A frequently employed tactic, the mediator’s proposal, works like this: The parties have exhausted their ability to negotiate further. Neither side can in good conscience accept further compromises. But they are close enough to a deal that both sides appreciate that a final effort makes sense. Assume plaintiff is demanding $250,000, and defendant has offered $190,000. The mediator proposes a dollar number (or more detailed terms) between the two positions, based not on a legal evaluation of the case but on the mediator’s judgment as to a number that both sides are most likely to accept. A mediator may tell the parties that her proposal has nothing to do with Truth and Justice, but is the number her stomach tells her is most likely to draw two “Yes” responses. Each side may say “Yes” or “No.” If there are two “yes” responses, there is a settlement. If there is a “Yes” and a “No” or two “No’s,” the mediator says only that there is no settlement — without revealing the responses of either side. Therefore, each side knows that it may respond “Yes” secure in the knowledge that its compromise will never be disclosed unless there is a deal.
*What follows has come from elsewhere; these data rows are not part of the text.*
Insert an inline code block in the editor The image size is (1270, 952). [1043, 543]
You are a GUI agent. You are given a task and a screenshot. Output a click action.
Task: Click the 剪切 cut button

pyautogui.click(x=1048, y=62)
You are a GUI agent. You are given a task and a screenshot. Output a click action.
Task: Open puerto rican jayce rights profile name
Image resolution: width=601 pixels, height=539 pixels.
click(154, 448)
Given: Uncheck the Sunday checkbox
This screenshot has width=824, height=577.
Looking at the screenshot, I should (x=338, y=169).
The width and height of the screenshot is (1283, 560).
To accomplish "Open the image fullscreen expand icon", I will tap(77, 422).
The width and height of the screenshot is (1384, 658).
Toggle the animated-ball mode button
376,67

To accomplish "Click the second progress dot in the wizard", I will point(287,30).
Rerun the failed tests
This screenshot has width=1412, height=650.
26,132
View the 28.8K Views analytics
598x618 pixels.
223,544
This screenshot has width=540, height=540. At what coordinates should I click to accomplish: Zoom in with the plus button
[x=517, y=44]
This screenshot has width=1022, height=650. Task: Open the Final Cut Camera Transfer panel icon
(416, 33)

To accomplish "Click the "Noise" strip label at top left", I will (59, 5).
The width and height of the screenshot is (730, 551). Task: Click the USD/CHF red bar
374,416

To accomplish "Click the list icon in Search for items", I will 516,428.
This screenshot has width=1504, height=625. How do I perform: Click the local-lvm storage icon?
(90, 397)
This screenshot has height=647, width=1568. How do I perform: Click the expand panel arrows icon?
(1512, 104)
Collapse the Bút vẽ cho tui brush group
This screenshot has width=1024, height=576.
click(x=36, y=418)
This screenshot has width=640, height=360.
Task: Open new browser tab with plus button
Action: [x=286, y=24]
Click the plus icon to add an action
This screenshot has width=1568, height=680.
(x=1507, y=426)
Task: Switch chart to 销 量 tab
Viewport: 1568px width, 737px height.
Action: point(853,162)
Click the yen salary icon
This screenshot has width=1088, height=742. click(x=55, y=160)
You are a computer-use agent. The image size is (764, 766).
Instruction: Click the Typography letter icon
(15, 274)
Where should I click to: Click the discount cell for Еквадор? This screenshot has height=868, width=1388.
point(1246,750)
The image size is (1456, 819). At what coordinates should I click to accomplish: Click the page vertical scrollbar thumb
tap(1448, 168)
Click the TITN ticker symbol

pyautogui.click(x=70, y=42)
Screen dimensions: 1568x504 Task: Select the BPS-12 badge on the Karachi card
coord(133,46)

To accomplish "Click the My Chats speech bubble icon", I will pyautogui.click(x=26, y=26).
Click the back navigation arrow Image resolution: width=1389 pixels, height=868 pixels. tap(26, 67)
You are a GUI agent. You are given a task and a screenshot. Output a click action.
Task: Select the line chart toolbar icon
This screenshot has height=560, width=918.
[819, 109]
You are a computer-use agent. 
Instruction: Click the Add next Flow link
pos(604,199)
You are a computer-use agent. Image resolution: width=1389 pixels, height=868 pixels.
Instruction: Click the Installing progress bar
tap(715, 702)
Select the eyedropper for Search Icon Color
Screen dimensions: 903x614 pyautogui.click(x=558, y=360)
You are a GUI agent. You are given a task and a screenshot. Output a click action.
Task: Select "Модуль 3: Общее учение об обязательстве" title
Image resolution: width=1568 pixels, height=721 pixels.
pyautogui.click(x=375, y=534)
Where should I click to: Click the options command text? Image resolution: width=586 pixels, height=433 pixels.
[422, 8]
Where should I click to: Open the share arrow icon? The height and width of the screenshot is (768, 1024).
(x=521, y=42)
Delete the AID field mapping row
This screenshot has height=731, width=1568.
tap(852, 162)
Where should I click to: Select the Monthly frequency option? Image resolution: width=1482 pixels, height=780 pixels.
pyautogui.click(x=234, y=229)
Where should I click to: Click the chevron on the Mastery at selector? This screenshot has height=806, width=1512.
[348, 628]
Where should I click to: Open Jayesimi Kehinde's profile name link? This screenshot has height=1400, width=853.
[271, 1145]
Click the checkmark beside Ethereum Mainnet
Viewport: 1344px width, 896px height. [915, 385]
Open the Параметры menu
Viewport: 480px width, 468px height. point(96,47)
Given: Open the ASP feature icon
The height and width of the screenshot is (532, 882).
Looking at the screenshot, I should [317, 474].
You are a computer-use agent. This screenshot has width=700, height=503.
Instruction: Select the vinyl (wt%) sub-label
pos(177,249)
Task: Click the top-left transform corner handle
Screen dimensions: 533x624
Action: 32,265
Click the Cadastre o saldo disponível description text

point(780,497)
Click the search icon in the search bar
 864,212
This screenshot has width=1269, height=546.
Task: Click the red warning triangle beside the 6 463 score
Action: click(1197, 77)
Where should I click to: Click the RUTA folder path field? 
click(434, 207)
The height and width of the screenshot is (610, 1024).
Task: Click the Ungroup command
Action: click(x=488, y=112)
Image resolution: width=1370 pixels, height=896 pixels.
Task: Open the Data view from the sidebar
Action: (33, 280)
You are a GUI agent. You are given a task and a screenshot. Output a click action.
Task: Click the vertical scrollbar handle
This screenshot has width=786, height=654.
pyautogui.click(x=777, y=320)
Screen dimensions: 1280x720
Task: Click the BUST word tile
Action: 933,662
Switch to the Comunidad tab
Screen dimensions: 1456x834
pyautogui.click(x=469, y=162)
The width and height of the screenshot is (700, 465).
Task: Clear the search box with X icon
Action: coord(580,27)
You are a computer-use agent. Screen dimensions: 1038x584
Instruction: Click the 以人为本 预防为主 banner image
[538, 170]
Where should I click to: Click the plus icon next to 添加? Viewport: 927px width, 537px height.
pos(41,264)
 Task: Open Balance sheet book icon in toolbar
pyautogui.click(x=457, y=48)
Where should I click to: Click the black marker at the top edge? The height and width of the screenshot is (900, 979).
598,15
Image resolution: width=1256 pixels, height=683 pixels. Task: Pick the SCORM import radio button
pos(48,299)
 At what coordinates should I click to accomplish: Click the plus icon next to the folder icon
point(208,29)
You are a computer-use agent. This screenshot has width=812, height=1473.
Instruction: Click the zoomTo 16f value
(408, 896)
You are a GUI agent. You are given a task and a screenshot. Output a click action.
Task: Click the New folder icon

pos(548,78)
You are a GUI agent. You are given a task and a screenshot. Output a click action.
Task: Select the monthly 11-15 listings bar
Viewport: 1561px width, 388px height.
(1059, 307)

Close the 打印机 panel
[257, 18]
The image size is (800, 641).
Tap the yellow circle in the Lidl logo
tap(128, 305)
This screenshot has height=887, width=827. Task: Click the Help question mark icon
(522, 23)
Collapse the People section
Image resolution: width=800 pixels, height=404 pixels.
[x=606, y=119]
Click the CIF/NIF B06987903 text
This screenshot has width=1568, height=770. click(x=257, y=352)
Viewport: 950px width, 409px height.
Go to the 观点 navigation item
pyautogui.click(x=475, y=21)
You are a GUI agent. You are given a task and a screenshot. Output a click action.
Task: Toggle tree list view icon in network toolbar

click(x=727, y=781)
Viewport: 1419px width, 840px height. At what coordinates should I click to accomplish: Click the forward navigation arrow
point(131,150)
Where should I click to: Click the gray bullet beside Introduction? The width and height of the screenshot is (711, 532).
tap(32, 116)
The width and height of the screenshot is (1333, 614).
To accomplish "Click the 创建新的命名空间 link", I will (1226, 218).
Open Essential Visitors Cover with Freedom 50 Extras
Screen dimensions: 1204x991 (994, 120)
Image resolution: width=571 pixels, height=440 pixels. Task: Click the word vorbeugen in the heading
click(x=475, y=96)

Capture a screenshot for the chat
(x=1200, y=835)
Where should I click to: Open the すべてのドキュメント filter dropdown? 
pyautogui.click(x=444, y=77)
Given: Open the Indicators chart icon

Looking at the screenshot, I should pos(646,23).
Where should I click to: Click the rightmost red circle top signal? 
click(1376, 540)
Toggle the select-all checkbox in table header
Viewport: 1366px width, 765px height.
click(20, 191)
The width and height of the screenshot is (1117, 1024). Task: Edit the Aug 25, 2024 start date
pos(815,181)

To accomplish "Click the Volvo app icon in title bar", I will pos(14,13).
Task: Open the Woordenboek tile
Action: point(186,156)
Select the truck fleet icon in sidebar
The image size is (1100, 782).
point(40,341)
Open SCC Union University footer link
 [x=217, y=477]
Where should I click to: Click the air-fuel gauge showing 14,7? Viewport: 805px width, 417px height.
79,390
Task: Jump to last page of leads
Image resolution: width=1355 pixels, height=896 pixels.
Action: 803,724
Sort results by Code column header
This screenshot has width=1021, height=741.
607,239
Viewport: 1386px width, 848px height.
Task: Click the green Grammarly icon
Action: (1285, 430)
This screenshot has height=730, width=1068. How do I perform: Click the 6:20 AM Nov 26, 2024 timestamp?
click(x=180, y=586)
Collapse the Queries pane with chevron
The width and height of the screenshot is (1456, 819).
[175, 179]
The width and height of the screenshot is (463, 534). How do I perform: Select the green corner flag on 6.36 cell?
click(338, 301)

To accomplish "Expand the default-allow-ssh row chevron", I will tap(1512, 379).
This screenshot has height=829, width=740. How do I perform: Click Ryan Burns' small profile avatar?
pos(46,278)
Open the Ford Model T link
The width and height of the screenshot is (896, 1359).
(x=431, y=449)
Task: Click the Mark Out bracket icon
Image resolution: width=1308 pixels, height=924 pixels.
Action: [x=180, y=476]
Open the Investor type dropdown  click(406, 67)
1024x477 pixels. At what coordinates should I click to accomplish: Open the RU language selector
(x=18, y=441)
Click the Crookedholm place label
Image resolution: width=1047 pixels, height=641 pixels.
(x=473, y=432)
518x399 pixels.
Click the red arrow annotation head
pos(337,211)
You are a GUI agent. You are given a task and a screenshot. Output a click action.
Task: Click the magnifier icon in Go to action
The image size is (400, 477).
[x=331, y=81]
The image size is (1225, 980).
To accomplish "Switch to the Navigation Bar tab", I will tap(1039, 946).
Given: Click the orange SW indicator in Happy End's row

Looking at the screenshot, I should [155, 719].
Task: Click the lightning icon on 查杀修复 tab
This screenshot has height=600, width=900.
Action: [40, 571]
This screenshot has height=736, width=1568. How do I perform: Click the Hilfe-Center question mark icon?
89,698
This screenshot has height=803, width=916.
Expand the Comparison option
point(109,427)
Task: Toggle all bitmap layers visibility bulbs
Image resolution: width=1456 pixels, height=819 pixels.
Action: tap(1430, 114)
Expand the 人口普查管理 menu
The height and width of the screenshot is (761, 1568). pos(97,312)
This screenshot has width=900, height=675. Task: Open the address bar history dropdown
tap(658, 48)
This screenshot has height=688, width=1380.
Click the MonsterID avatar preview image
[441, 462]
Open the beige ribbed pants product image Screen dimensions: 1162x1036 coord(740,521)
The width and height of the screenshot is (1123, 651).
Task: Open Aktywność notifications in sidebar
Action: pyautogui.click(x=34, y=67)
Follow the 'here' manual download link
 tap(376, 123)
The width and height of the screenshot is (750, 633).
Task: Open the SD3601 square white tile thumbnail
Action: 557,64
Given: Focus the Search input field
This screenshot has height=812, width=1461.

A busy legal mediator reports that he now uses a mediator’s proposal in about two-thirds of his cases. Why? First, it works. Neurological research teaches that reactive devaluation – the tendency to reject any proposal from an opponent – diminishes greatly when a neutral proposes the compromise. Second, attorneys with mediation experience have come to expect a mediator’s proposal and negotiate accordingly: intentionally leaving bargaining room open knowing that the mediator will propose the one final compromise. Thus cases that would likely have settled through party negotiation alone now arrive at impasse as each side anticipates a mediator’s proposal. Third, a mediator’s proposal allows the party representatives to feel — and to tell their bosses — that they held firm but the mediator “made them do it.”